» **ASSIGNMENT**:
There is one span to output from the data below: the lines starting at the line with "You are a GUI" and ending at the line with "Task: Play the intro video". Output it exactly, ends included, nothing more.

» **WORKING DATA**:
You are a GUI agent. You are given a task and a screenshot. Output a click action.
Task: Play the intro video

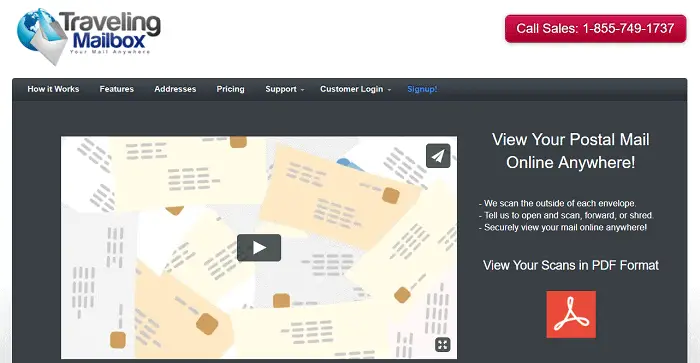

* * *

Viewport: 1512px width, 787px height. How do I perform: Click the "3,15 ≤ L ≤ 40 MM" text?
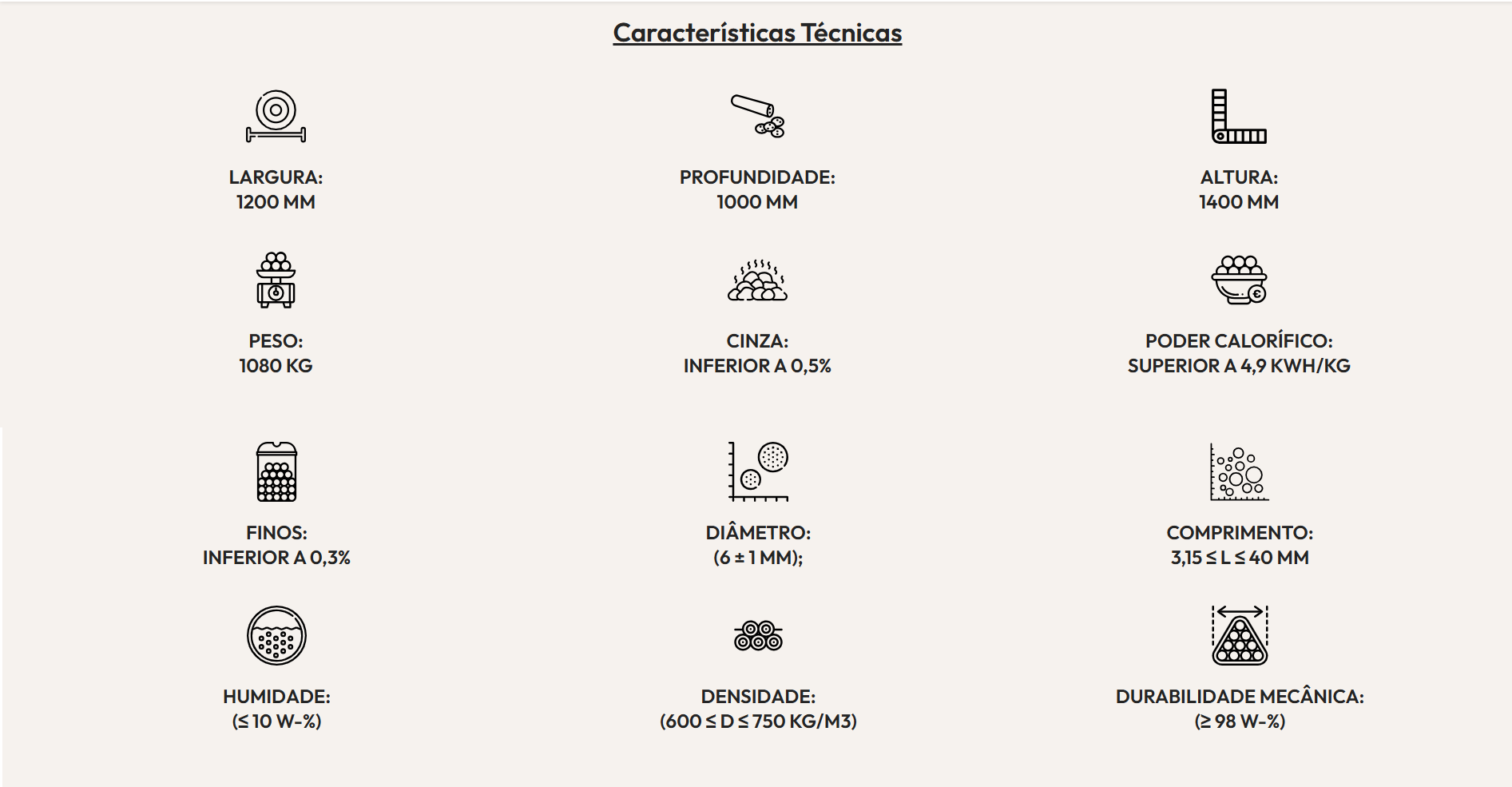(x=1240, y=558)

---

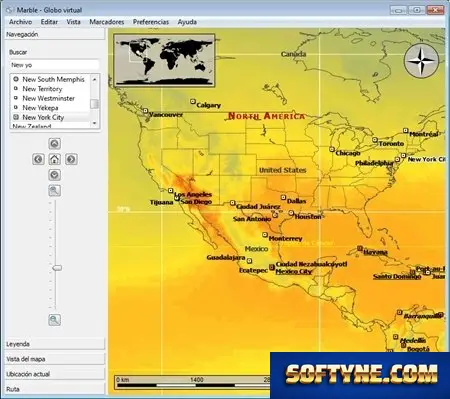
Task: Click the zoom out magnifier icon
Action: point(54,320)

» **YOUR RESPONSE**:
You are a GUI agent. You are given a task and a screenshot. Output a click action.
Task: Play the intro video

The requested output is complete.